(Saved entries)

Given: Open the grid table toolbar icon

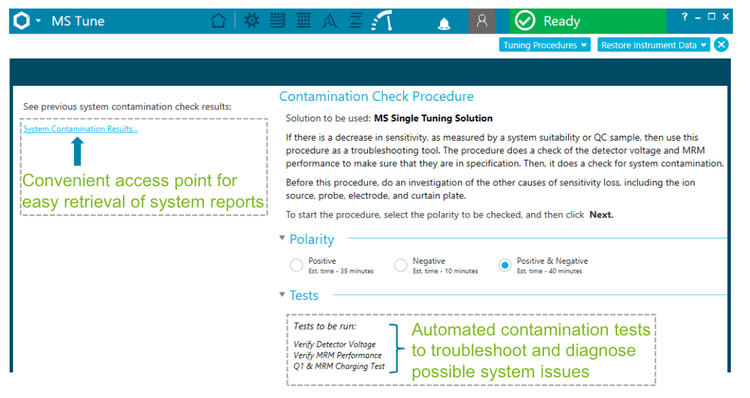Looking at the screenshot, I should 304,21.
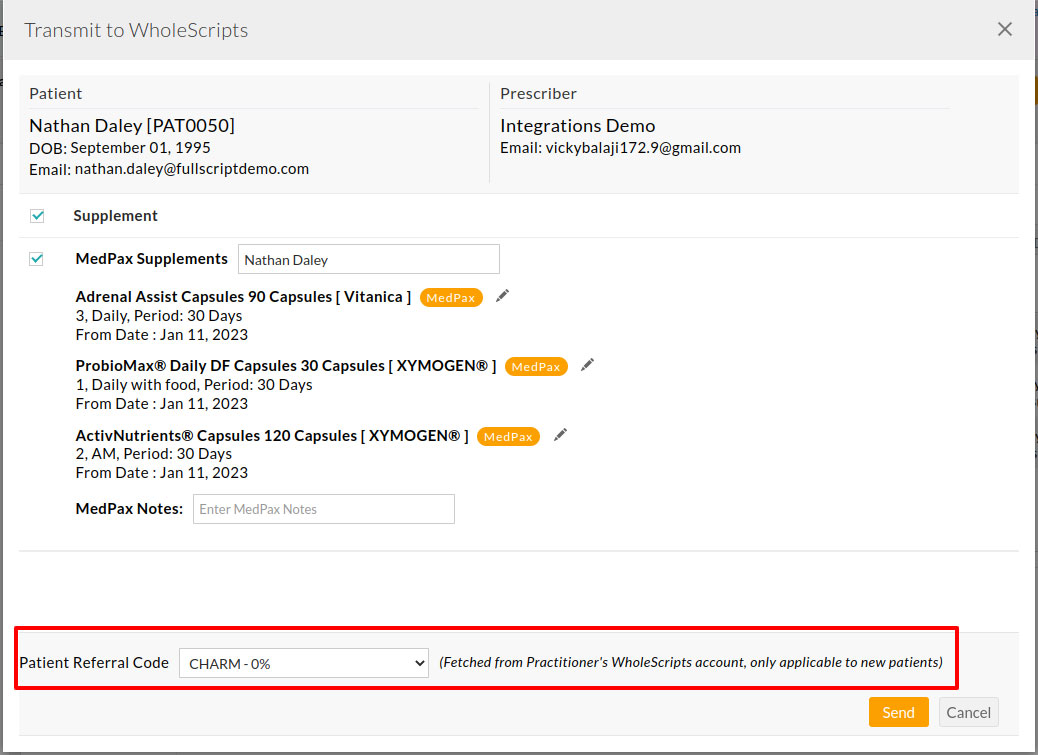Click prescriber name Integrations Demo
The width and height of the screenshot is (1038, 755).
577,125
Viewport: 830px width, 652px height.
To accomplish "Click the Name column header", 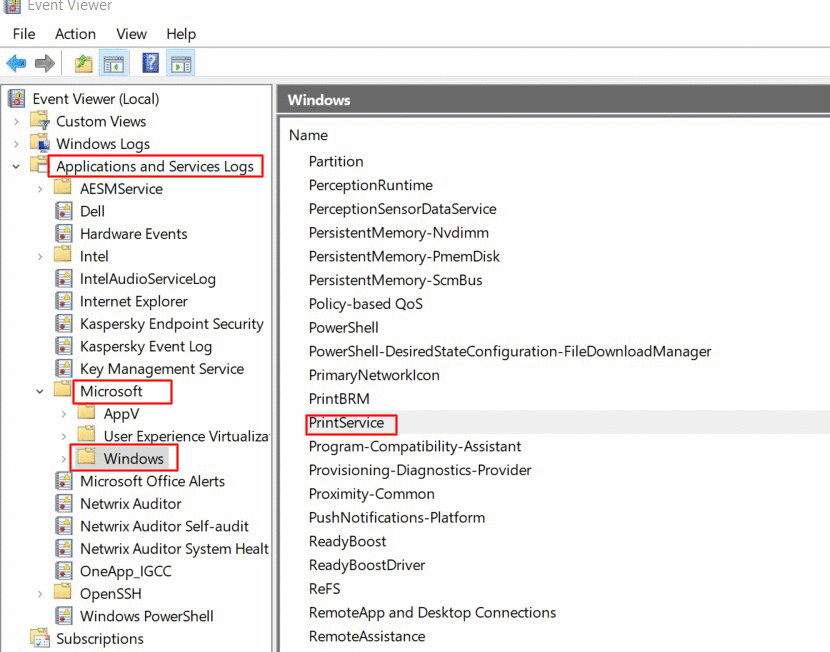I will coord(307,135).

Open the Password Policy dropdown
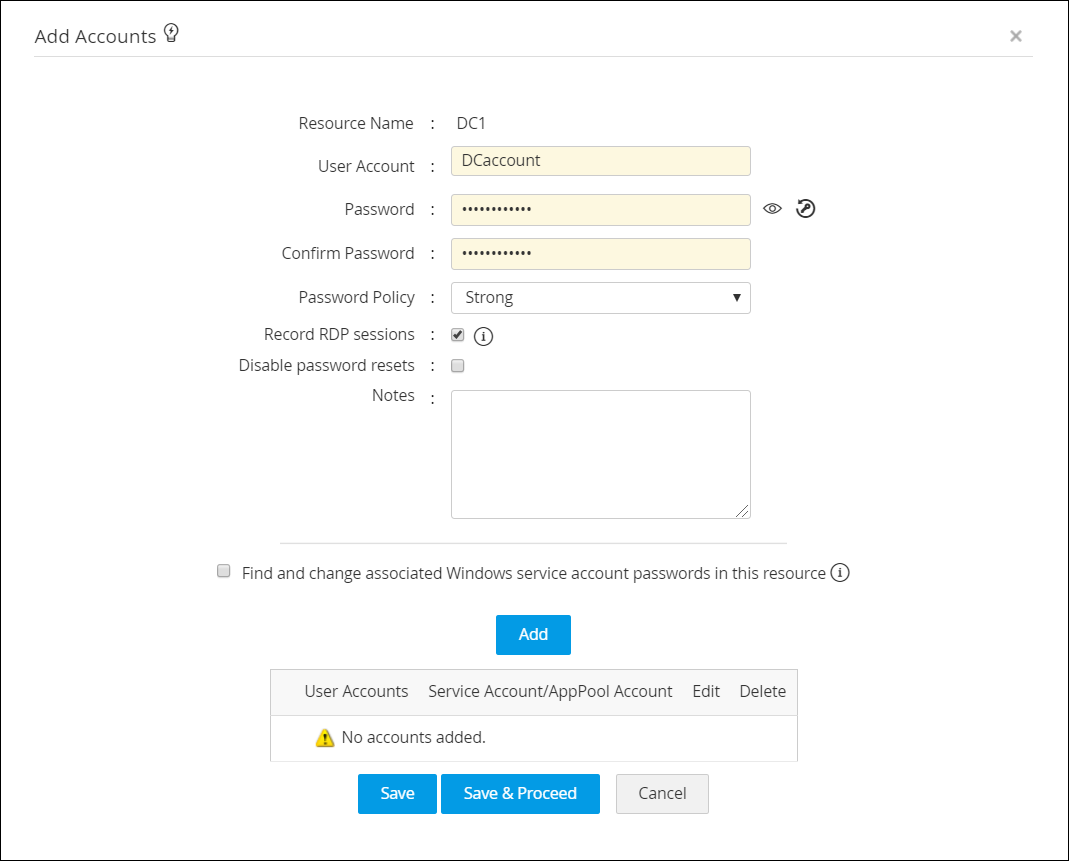[x=600, y=298]
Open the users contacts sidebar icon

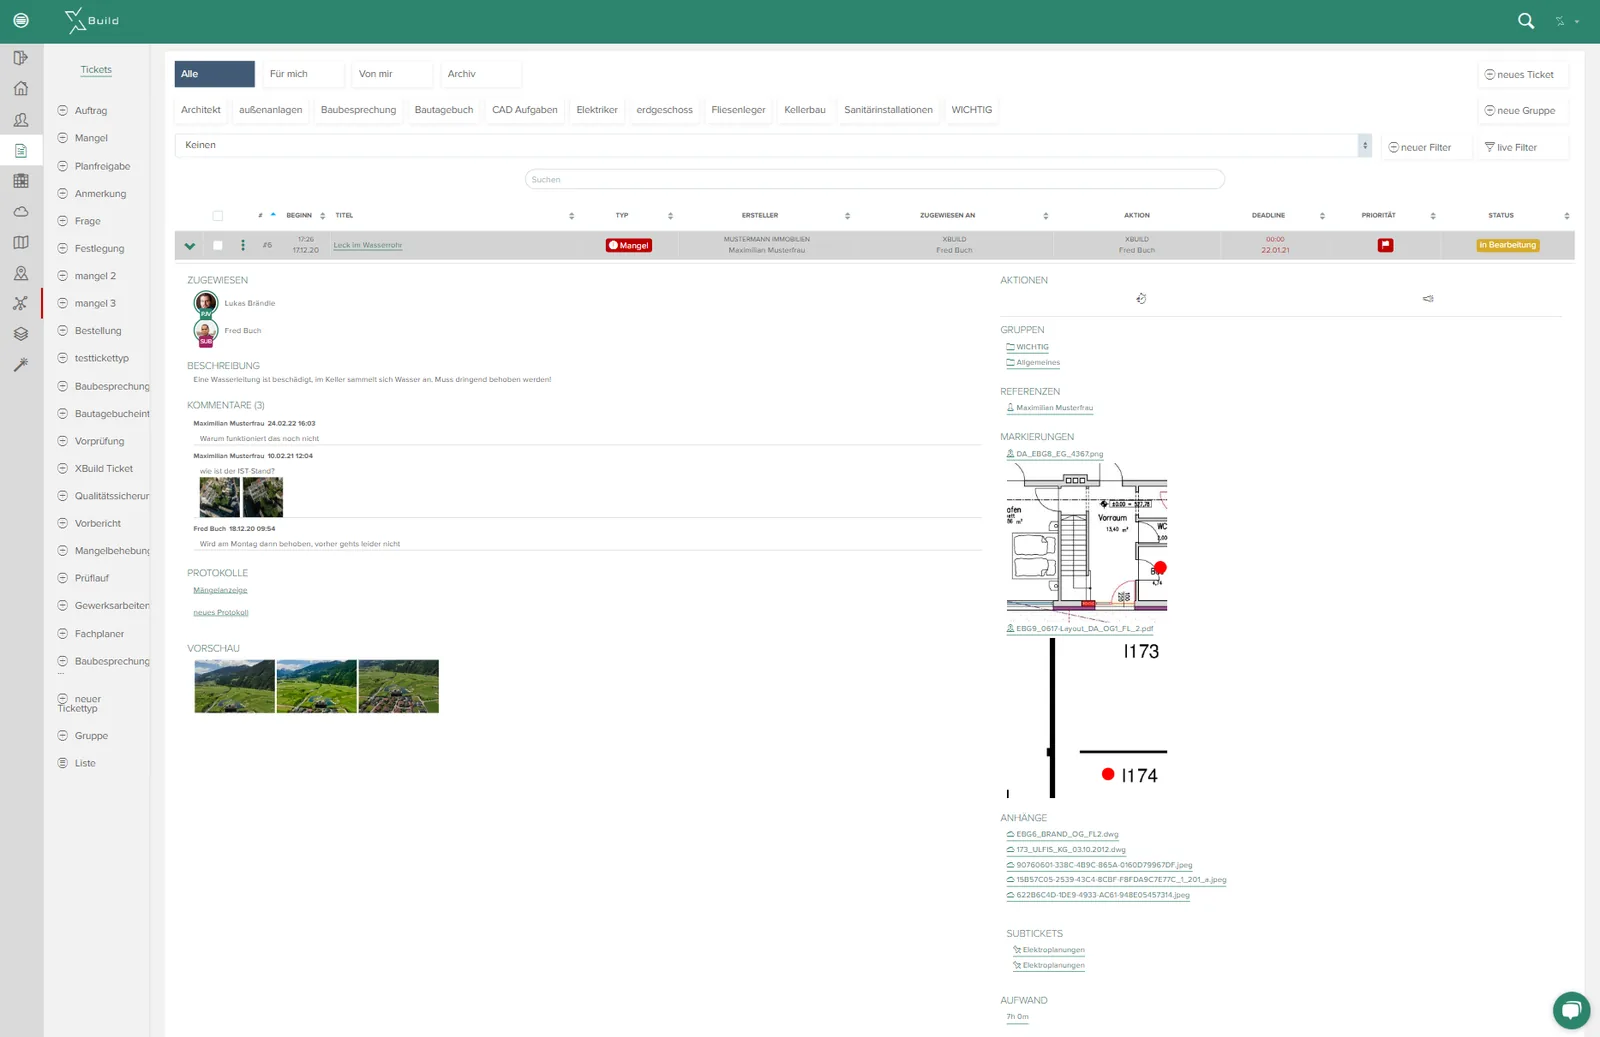click(21, 120)
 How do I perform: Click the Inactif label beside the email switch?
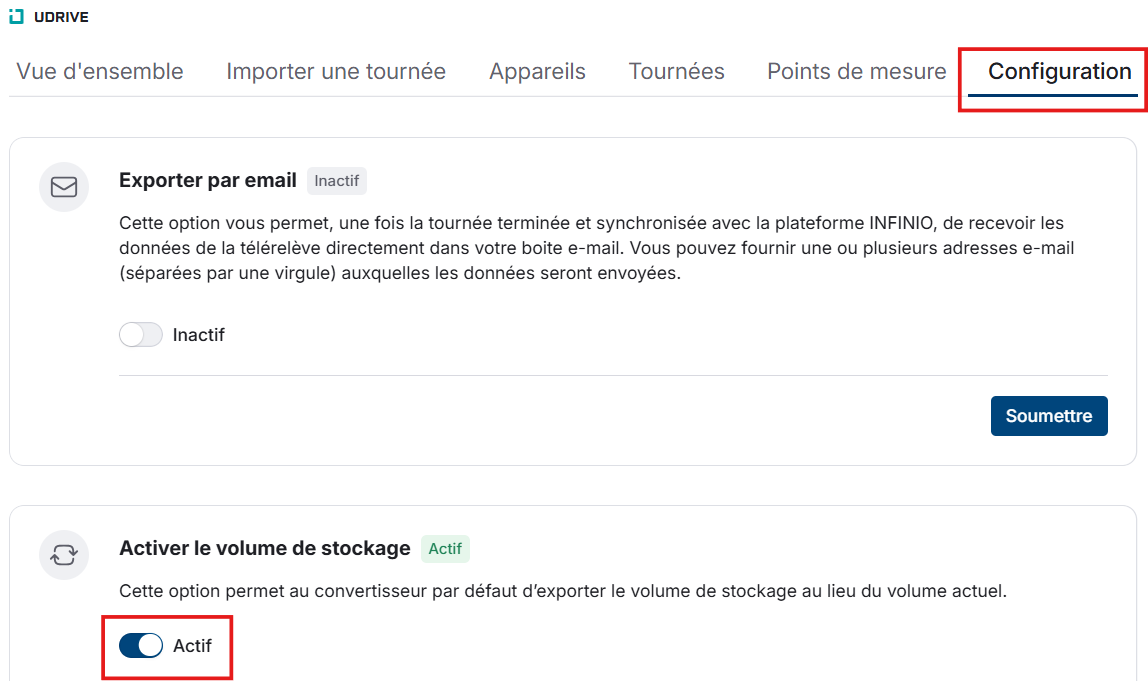point(199,335)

_Assigned task_.
The lines wanted run from the one with "How do I perform: Click" through the final line of the data; repeat them word for word and skip every picture.

_Response_.
 How do I perform: Click the Inactif label beside the email switch?
point(199,335)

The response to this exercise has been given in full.